* [GOAL OF THE EXERCISE]
Set down all of the records exactly, leaving none out.

* [GIVEN RECORDS]
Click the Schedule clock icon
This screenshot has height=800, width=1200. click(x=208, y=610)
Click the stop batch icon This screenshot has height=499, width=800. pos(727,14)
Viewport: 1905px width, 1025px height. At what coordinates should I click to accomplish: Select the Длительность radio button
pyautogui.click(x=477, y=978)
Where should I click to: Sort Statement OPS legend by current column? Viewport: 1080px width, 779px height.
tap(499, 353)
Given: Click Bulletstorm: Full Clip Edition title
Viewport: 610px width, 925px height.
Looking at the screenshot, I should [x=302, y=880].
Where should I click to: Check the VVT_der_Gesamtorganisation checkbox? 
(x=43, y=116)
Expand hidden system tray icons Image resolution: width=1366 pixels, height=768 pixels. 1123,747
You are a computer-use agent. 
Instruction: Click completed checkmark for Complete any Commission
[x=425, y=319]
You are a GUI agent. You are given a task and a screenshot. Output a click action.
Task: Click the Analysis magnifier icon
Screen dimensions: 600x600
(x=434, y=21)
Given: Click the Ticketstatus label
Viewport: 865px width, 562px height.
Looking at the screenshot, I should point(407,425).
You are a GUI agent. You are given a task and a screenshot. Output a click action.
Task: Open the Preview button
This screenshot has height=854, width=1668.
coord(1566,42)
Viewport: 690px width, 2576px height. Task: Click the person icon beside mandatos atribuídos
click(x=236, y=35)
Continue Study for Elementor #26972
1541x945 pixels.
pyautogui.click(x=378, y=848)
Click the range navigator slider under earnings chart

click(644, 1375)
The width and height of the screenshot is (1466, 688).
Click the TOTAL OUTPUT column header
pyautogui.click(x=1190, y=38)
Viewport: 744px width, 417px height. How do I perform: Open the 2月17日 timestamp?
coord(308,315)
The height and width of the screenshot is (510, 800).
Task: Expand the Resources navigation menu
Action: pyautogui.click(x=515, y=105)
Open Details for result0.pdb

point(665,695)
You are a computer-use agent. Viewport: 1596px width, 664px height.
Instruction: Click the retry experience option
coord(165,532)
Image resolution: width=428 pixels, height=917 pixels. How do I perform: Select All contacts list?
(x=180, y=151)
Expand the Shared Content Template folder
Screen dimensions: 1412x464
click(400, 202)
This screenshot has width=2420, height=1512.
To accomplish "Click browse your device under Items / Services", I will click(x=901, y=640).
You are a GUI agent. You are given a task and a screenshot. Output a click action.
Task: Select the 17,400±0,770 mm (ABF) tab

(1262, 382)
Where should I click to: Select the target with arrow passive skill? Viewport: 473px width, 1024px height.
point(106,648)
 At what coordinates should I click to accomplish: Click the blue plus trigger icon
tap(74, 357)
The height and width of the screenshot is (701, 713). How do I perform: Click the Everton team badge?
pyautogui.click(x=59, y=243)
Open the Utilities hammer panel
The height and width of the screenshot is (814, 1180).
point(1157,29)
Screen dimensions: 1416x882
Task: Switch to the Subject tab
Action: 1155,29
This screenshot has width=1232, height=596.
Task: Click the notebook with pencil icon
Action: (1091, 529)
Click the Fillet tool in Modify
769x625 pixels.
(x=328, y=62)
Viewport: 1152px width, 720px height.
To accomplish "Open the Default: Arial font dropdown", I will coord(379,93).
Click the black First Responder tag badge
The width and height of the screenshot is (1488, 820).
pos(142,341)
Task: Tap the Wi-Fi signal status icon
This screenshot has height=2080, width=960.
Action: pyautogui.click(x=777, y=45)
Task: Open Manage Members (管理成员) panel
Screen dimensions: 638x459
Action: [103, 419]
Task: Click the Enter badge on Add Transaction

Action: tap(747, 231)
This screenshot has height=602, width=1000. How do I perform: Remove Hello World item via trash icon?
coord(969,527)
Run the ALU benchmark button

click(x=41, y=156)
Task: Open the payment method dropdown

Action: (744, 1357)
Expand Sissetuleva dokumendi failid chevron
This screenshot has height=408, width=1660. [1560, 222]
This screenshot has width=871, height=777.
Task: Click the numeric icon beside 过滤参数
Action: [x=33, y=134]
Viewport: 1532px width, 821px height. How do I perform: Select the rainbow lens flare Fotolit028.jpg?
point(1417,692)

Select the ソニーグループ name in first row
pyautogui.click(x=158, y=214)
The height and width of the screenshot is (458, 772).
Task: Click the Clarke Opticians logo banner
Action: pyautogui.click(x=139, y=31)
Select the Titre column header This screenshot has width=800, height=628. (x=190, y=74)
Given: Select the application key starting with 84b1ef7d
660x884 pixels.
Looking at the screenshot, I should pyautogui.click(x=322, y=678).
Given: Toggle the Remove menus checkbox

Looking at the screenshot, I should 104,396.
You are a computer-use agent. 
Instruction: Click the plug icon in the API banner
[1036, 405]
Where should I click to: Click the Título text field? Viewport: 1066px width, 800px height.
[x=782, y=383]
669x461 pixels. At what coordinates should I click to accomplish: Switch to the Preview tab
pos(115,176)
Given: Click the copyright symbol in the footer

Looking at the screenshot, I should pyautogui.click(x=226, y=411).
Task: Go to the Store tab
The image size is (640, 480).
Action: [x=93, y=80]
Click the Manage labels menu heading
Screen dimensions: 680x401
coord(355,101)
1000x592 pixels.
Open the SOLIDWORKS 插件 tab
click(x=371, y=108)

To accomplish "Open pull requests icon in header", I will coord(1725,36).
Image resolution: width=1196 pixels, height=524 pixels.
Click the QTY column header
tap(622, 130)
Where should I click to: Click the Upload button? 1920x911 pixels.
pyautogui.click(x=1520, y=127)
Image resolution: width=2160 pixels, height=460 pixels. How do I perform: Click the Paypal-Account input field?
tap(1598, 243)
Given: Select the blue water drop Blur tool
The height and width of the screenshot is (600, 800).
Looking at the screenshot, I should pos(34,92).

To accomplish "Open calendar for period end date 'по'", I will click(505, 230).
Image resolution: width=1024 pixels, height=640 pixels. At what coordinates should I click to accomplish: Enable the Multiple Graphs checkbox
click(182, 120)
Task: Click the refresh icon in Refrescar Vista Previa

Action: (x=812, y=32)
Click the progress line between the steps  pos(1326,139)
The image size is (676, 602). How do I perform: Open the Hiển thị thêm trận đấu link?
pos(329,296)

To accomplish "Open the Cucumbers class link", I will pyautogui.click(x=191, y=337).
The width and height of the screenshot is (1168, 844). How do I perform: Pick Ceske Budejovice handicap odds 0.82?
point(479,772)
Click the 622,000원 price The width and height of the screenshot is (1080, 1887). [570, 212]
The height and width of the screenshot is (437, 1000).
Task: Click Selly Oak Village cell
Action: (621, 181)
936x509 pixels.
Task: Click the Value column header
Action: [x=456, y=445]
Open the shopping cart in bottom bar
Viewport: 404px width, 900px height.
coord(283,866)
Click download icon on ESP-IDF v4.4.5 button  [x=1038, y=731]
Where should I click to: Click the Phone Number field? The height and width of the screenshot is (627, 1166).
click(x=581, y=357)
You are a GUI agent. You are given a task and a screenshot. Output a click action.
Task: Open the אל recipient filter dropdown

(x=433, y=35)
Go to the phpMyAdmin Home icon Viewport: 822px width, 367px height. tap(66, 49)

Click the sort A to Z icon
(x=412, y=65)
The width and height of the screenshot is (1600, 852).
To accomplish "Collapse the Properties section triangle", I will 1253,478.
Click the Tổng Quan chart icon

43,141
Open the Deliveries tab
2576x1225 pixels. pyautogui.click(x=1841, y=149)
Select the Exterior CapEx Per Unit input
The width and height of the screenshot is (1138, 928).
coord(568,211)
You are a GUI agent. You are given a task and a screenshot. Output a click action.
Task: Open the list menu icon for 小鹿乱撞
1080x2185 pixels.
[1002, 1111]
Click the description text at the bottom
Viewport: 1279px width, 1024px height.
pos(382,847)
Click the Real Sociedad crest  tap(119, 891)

* [WRITTEN ANSWER]
Click the Schedule clock icon
This screenshot has height=800, width=1200. click(x=208, y=610)
Click the stop batch icon This screenshot has height=499, width=800. pos(727,14)
Viewport: 1905px width, 1025px height. At what coordinates should I click to accomplish: Select the Длительность radio button
pyautogui.click(x=477, y=978)
Where should I click to: Sort Statement OPS legend by current column? Viewport: 1080px width, 779px height.
tap(499, 353)
Given: Click Bulletstorm: Full Clip Edition title
Viewport: 610px width, 925px height.
Looking at the screenshot, I should [x=302, y=880].
Where should I click to: Check the VVT_der_Gesamtorganisation checkbox? 
(x=43, y=116)
Expand hidden system tray icons Image resolution: width=1366 pixels, height=768 pixels. 1123,747
You are a computer-use agent. 
Instruction: Click completed checkmark for Complete any Commission
[x=425, y=319]
You are a GUI agent. You are given a task and a screenshot. Output a click action.
Task: Click the Analysis magnifier icon
Screen dimensions: 600x600
(x=434, y=21)
Given: Click the Ticketstatus label
Viewport: 865px width, 562px height.
Looking at the screenshot, I should point(407,425).
You are a GUI agent. You are given a task and a screenshot. Output a click action.
Task: Open the Preview button
This screenshot has height=854, width=1668.
coord(1566,42)
Viewport: 690px width, 2576px height. Task: Click the person icon beside mandatos atribuídos
click(x=236, y=35)
Continue Study for Elementor #26972
1541x945 pixels.
pyautogui.click(x=378, y=848)
Click the range navigator slider under earnings chart

click(644, 1375)
The width and height of the screenshot is (1466, 688).
Click the TOTAL OUTPUT column header
pyautogui.click(x=1190, y=38)
Viewport: 744px width, 417px height. How do I perform: Open the 2月17日 timestamp?
coord(308,315)
The height and width of the screenshot is (510, 800).
Task: Expand the Resources navigation menu
Action: pyautogui.click(x=515, y=105)
Open Details for result0.pdb

point(665,695)
You are a computer-use agent. Viewport: 1596px width, 664px height.
Instruction: Click the retry experience option
coord(165,532)
Image resolution: width=428 pixels, height=917 pixels. How do I perform: Select All contacts list?
(x=180, y=151)
Expand the Shared Content Template folder
Screen dimensions: 1412x464
click(400, 202)
This screenshot has width=2420, height=1512.
To accomplish "Click browse your device under Items / Services", I will click(x=901, y=640).
You are a GUI agent. You are given a task and a screenshot. Output a click action.
Task: Select the 17,400±0,770 mm (ABF) tab

(1262, 382)
Where should I click to: Select the target with arrow passive skill? Viewport: 473px width, 1024px height.
point(106,648)
 At what coordinates should I click to accomplish: Click the blue plus trigger icon
tap(74, 357)
The height and width of the screenshot is (701, 713). How do I perform: Click the Everton team badge?
pyautogui.click(x=59, y=243)
Open the Utilities hammer panel
The height and width of the screenshot is (814, 1180).
point(1157,29)
Screen dimensions: 1416x882
Task: Switch to the Subject tab
Action: 1155,29
This screenshot has width=1232, height=596.
Task: Click the notebook with pencil icon
Action: (1091, 529)
Click the Fillet tool in Modify
769x625 pixels.
(x=328, y=62)
Viewport: 1152px width, 720px height.
To accomplish "Open the Default: Arial font dropdown", I will coord(379,93).
Click the black First Responder tag badge
The width and height of the screenshot is (1488, 820).
pos(142,341)
Task: Tap the Wi-Fi signal status icon
This screenshot has height=2080, width=960.
Action: pyautogui.click(x=777, y=45)
Task: Open Manage Members (管理成员) panel
Screen dimensions: 638x459
Action: [103, 419]
Task: Click the Enter badge on Add Transaction

Action: tap(747, 231)
This screenshot has height=602, width=1000. How do I perform: Remove Hello World item via trash icon?
coord(969,527)
Run the ALU benchmark button

click(x=41, y=156)
Task: Open the payment method dropdown

Action: (744, 1357)
Expand Sissetuleva dokumendi failid chevron
This screenshot has height=408, width=1660. [1560, 222]
This screenshot has width=871, height=777.
Task: Click the numeric icon beside 过滤参数
Action: [x=33, y=134]
Viewport: 1532px width, 821px height. How do I perform: Select the rainbow lens flare Fotolit028.jpg?
point(1417,692)

Select the ソニーグループ name in first row
pyautogui.click(x=158, y=214)
The height and width of the screenshot is (458, 772).
Task: Click the Clarke Opticians logo banner
Action: pyautogui.click(x=139, y=31)
Select the Titre column header This screenshot has width=800, height=628. (x=190, y=74)
Given: Select the application key starting with 84b1ef7d
660x884 pixels.
Looking at the screenshot, I should pyautogui.click(x=322, y=678).
Given: Toggle the Remove menus checkbox

Looking at the screenshot, I should 104,396.
You are a computer-use agent. 
Instruction: Click the plug icon in the API banner
[1036, 405]
Where should I click to: Click the Título text field? Viewport: 1066px width, 800px height.
[x=782, y=383]
669x461 pixels. At what coordinates should I click to accomplish: Switch to the Preview tab
pos(115,176)
Given: Click the copyright symbol in the footer

Looking at the screenshot, I should pyautogui.click(x=226, y=411).
Task: Go to the Store tab
The image size is (640, 480).
Action: [x=93, y=80]
Click the Manage labels menu heading
Screen dimensions: 680x401
coord(355,101)
1000x592 pixels.
Open the SOLIDWORKS 插件 tab
click(x=371, y=108)

To accomplish "Open pull requests icon in header", I will coord(1725,36).
Image resolution: width=1196 pixels, height=524 pixels.
Click the QTY column header
tap(622, 130)
Where should I click to: Click the Upload button? 1920x911 pixels.
pyautogui.click(x=1520, y=127)
Image resolution: width=2160 pixels, height=460 pixels. How do I perform: Click the Paypal-Account input field?
tap(1598, 243)
Given: Select the blue water drop Blur tool
The height and width of the screenshot is (600, 800).
Looking at the screenshot, I should pos(34,92).

To accomplish "Open calendar for period end date 'по'", I will click(505, 230).
Image resolution: width=1024 pixels, height=640 pixels. At what coordinates should I click to accomplish: Enable the Multiple Graphs checkbox
click(182, 120)
Task: Click the refresh icon in Refrescar Vista Previa

Action: (x=812, y=32)
Click the progress line between the steps  pos(1326,139)
The image size is (676, 602). How do I perform: Open the Hiển thị thêm trận đấu link?
pos(329,296)

To accomplish "Open the Cucumbers class link", I will pyautogui.click(x=191, y=337).
The width and height of the screenshot is (1168, 844). How do I perform: Pick Ceske Budejovice handicap odds 0.82?
point(479,772)
Click the 622,000원 price The width and height of the screenshot is (1080, 1887). [570, 212]
The height and width of the screenshot is (437, 1000).
Task: Click Selly Oak Village cell
Action: (621, 181)
936x509 pixels.
Task: Click the Value column header
Action: [x=456, y=445]
Open the shopping cart in bottom bar
Viewport: 404px width, 900px height.
coord(283,866)
Click download icon on ESP-IDF v4.4.5 button  [x=1038, y=731]
Where should I click to: Click the Phone Number field? The height and width of the screenshot is (627, 1166).
click(x=581, y=357)
You are a GUI agent. You are given a task and a screenshot. Output a click action.
Task: Open the אל recipient filter dropdown

(x=433, y=35)
Go to the phpMyAdmin Home icon Viewport: 822px width, 367px height. tap(66, 49)

Click the sort A to Z icon
(x=412, y=65)
The width and height of the screenshot is (1600, 852).
To accomplish "Collapse the Properties section triangle", I will 1253,478.
Click the Tổng Quan chart icon

43,141
Open the Deliveries tab
2576x1225 pixels. pyautogui.click(x=1841, y=149)
Select the Exterior CapEx Per Unit input
The width and height of the screenshot is (1138, 928).
coord(568,211)
You are a GUI agent. You are given a task and a screenshot. Output a click action.
Task: Open the list menu icon for 小鹿乱撞
1080x2185 pixels.
[1002, 1111]
Click the description text at the bottom
Viewport: 1279px width, 1024px height.
pos(382,847)
Click the Real Sociedad crest  tap(119, 891)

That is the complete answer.